There’s also a power selector and a racing-inspired assist-and-slipper clutch. This system has two different cams that provide that lighter and less tiring clutch lever action, with less release pressure on the clutch plates in case of heavy engine braking. This apparently protects the mechanism from accidental and premature wear.

The 2016 Ninja 1000 is a great all-around motorcycle, combining the spirit of the Ninja with some extra riding comfort. From quiet rider to supersonic key-lime extrovert, this bike feels like it won’t let you down and will rise to whatever challenge you give it.

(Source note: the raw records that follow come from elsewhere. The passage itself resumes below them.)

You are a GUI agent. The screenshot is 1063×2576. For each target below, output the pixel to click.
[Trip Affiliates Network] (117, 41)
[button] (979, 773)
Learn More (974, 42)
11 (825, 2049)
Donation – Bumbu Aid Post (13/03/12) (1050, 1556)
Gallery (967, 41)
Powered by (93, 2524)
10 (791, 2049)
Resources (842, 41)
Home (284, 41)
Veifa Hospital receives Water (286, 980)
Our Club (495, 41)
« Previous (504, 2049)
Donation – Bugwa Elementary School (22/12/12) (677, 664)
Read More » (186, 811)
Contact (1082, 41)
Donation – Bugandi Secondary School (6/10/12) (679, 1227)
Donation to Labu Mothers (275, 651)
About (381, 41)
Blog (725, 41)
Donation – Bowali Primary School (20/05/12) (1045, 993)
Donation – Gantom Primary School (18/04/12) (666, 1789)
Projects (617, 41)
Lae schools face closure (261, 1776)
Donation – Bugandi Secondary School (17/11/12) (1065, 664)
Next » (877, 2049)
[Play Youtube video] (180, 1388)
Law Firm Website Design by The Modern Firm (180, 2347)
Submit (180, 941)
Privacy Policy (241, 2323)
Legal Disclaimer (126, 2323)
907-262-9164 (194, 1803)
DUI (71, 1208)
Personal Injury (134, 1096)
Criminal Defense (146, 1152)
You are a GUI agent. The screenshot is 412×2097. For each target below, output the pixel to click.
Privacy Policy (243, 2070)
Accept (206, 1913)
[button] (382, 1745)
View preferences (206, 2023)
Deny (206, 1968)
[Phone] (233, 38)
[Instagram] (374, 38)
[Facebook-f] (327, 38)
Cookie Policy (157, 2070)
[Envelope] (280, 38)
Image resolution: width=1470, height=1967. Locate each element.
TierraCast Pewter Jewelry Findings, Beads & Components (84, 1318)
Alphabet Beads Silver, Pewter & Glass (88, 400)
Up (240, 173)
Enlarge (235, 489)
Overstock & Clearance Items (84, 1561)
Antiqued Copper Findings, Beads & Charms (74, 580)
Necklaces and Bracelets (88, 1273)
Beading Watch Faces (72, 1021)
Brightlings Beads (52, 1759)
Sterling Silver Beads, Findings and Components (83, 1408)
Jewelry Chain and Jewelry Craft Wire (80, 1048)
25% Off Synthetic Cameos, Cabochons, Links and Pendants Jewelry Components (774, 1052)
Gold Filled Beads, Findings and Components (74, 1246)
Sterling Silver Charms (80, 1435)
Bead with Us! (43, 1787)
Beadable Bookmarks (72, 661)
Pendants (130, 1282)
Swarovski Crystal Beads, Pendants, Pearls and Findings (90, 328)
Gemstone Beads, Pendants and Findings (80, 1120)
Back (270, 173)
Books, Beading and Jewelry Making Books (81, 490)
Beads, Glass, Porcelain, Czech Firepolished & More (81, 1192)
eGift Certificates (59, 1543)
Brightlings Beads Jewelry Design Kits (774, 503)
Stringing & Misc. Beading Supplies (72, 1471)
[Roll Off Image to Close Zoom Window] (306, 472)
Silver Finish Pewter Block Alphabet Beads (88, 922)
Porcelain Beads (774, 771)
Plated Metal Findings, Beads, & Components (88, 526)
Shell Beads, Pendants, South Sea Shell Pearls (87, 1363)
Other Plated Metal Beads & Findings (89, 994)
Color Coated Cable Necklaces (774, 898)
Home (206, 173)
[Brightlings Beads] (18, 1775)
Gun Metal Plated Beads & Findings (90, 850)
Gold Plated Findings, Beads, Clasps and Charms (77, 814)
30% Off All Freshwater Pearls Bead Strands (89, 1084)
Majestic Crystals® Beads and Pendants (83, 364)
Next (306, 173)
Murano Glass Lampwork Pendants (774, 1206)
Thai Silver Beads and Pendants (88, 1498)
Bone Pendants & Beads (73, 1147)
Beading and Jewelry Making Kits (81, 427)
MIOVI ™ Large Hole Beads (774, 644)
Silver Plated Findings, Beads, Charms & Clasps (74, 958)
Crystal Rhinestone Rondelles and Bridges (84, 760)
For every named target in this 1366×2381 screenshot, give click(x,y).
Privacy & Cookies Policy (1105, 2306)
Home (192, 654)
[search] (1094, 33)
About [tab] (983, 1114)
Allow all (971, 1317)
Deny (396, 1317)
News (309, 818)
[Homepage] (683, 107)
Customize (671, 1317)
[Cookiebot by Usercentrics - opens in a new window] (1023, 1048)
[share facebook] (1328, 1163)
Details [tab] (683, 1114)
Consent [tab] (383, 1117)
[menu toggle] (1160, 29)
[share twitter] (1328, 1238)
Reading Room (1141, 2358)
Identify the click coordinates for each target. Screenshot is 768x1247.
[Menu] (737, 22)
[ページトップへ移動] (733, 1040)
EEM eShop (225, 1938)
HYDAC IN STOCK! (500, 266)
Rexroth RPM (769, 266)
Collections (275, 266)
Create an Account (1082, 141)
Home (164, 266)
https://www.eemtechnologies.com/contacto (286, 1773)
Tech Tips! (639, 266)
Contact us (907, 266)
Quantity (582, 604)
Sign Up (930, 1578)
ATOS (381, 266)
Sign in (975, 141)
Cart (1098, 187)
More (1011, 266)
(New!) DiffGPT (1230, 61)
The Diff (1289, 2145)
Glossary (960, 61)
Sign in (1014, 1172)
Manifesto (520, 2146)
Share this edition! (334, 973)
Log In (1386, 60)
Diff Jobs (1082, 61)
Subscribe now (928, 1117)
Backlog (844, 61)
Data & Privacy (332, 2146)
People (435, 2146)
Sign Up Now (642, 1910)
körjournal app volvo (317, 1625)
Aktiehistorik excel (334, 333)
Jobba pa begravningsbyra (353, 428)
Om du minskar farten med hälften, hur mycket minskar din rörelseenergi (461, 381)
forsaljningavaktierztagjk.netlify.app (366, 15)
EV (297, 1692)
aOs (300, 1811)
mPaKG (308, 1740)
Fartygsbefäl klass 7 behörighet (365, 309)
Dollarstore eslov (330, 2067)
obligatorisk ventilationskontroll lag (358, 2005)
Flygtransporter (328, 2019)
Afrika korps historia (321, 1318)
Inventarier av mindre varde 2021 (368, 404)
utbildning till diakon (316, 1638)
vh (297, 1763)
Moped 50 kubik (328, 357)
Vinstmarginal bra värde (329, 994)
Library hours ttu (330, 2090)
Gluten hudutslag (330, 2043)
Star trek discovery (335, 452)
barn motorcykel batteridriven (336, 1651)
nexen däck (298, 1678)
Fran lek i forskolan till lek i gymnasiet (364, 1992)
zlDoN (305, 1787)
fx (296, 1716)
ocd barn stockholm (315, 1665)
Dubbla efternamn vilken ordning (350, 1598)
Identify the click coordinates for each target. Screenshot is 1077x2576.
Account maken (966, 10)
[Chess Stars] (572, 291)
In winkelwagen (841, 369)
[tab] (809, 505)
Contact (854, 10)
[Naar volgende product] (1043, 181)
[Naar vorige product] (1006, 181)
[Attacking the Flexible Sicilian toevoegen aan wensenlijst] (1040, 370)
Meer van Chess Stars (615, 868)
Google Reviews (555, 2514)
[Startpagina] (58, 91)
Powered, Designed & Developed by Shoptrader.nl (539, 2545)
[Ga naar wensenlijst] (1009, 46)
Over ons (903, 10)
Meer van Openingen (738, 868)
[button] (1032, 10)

Whether you’re commuting around town or heading out onto country roads, the Ninja 1000 is comparatively docile and easy to ride, without giving up its 136 hp.

5 thoughts on “Test Ride: Kawasaki Ninja 1000 ABS”

  1. With the power and handling of the new Adv tourers and now offerings like the Ninja 1000 from different companies the only reason to buy a full on sport bike seems to be image alone.

  2. Nice captivating piece on a very nice machine. I bet this bike would be much more reasonable in terms of insurance too compared to its true sport-bike brethren. My only wish would be a for a healthy drop in avoirdupois. If Kawi can do it with their brilliant new 2017 Ninja 650 (by a whopping 42 lbs!) they should be able to get this bike into the mid-450 lb range.

  3. Suzuki does have something (sort of) like the Ninja – the GSX-S 1000F. Poor provisioning for hard bags (or any other kind of luggage) on it, though.

    Yamaha had the FZ1, which was in the same vein, but the engine was relatively weak sauce (peaky, but not all that powerful) and some disliked the ride/handling. Not the most comfy seat, either. I have an Fazer 8 which is largely the same bike.

    Honda had the CB1000F, two versions. The engine was apparently very tractable, but peak HP was under 100. HP and styling-wise, it was not too exciting.

  4. This is a very nice machine made for the real world, fun yet practical, a great effort from small Kawasaki, why don’t Yamaha and Honda make something similar?